Nous, soussignés, déclarons ce qui suit:
Nous sommes préoccupés par les violations persistantes commises dans le cadre de la procédure engagée contre l'ancienne Première ministre ukrainienne Ioulia Timochenko. Les forces de l'ordre ont perquisitionné le siège de son parti sans mandat judiciaire. Contrairement à la jurisprudence de la Cour européenne des droits de l'homme, elles ne l'ont pas invitée à s'exprimer lors de la légalisation a posteriori de cette opération devant le tribunal.
Par la suite, les forces de l'ordre ont publié l'enregistrement d'une conversation présumée entre Mme Timochenko et un député ukrainien, dans laquelle ils discutaient des activités parlementaires. Mme Timochenko a affirmé que la conversation avait fait l'objet d'un montage.
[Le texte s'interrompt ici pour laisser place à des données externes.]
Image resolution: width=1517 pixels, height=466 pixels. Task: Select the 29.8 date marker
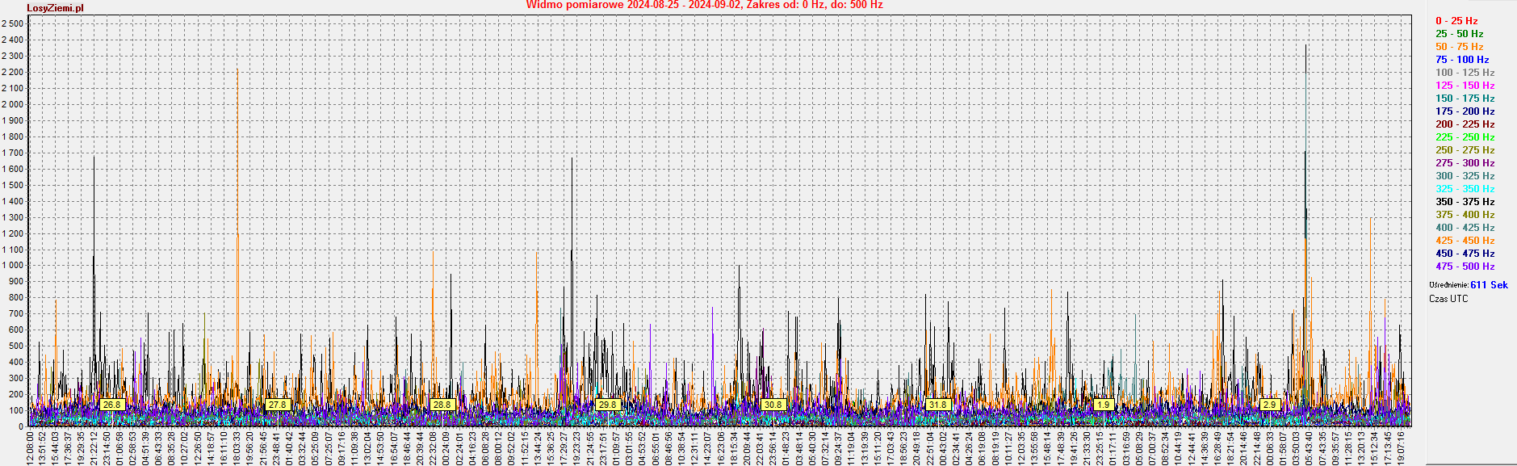(607, 405)
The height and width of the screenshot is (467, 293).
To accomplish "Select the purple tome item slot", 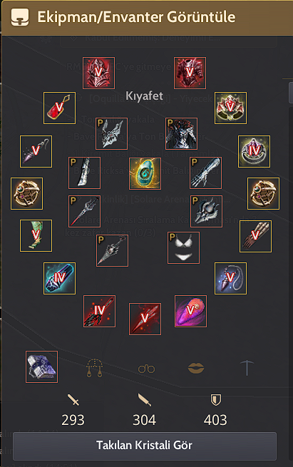I will (x=41, y=366).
Le fait que Mme Timochenko n'ait même pas été interrogée tout au long de l'enquête est préoccupant.
Il est particulièrement inquiétant de constater qu'à l'issue de la phase d'enquête préliminaire, la défense de Mme Timochenko n'a pas eu accès à ce qui constituait pratiquement le seul élément de preuve: l'enregistrement audio original de la conversation. Cette situation risque d'entraîner une violation du principe fondamental de la procédure pénale: l'égalité des parties dans une procédure contradictoire. Cela remet en cause l'impartialité et la légalité de l'ensemble de l'enquête.
Afin d'éviter toute spéculation, nous demandons que l'équipe de défense de Mme Timochenko ait accès au fichier audio original et puisse mener sa propre enquête indépendante. Nous continuerons à suivre l'évolution de cette affaire.